Dosage of sotalol should be adjusted gradually, allowing 2 to 3 days between dosing increments in order to attain steady-state plasma concentrations and to allow monitoring of QT intervals. Graded dose adjustment will help prevent the use of doses which are higher than necessary to control the arrhythmia. The recommended initial dose is 160 mg daily, given in 2 divided doses at approximately 12-hour intervals and taken preferably 1 to 2 hours before meals. If needed, this dose may be increased, after appropriate evaluation, to 240 or 320 mg/day. In most patients, a therapeutic response is obtained at a total daily dose of 160 to 320 mg/day, given in 2 divided doses. Some patients with life-threatening refractory arrhythmias may require doses as high as 480 to 640 mg/day; however, these doses should only be prescribed when the potential benefit outweighs the increased risk of adverse events, in particular proarrhythmias. Because of the long elimination half-life of sotalol, dosing on more than a twice daily regimen is not usually necessary.

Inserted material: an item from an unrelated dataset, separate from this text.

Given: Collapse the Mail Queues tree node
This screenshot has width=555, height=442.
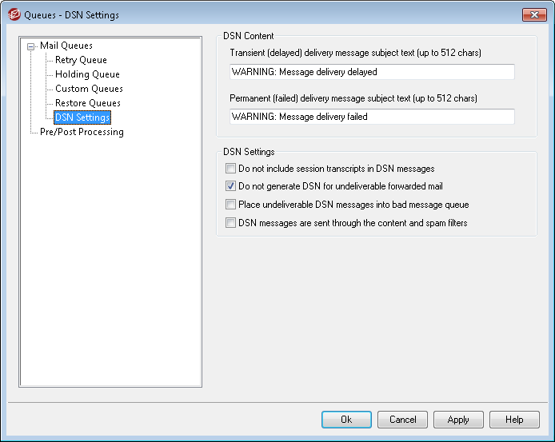Looking at the screenshot, I should pos(31,46).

Patients experiencing bradycardia or hypotension on initial administration of sotalol should be removed from therapy; sotalol may be later reintroduced at a lower dose. A dose reduction may also be advisable to alleviate symptoms of weakness and dizziness in cases where blood pressure remains low after more than a month of therapy.
Renal Impairment: Because sotalol is excreted predominantly in urine and its terminal elimination half-life is prolonged in conditions of renal impairment, a longer duration of dosing is required to reach steady-state.
Transfer to and from Sotalol: Based on theoretical considerations rather than experimental data, the following suggestion is made: under careful monitoring and if the patient’s clinical condition permits, when transferring patients from another antiarrhythmic drug to sotalol or from sotalol to another antiarrhythmic agent, allow at least 3 to 4 half-lives to elapse for the drug being discontinued before starting the alternative drug at the usual dosage. In patients where withdrawal of a previous antiarrhythmic agent is likely to produce life-threatening arrhythmias, the physician should consider hospitalizing the patient. After discontinuation of amiodarone, sotalol should not be initiated until the Qtc interval is less than 450Â msec (see Warnings). Treatment has been initiated in some patients receiving i.v. lidocaine without ill effect.
Availability And Storage:
80 mg: Each light blue, biconvex, capsule-shaped tablet, engraved with SOTACOR on one side and a full bisect bar, BL and 80 on the other contains: sotalol HCl 80 mg. Nonmedicinal ingredients: colloidal silicon dioxide, FD&C Blue No. 2 aluminum lake, lactose, magnesium stearate, microcrystalline cellulose, starch and stearic acid. Bottles of 100.
160 mg: Each light blue, biconvex, capsule-shaped tablet, engraved with SOTACOR on one side and a full bisect bar, BL and 160 on the other contains: sotalol HCl 160 mg. Nonmedicinal ingredients: colloidal silicon dioxide, FD&C Blue No. 2 aluminum lake, lactose, magnesium stearate, microcrystalline cellulose, starch and stearic acid. Bottles of 100.
Store at room temperature (15 to 30°C).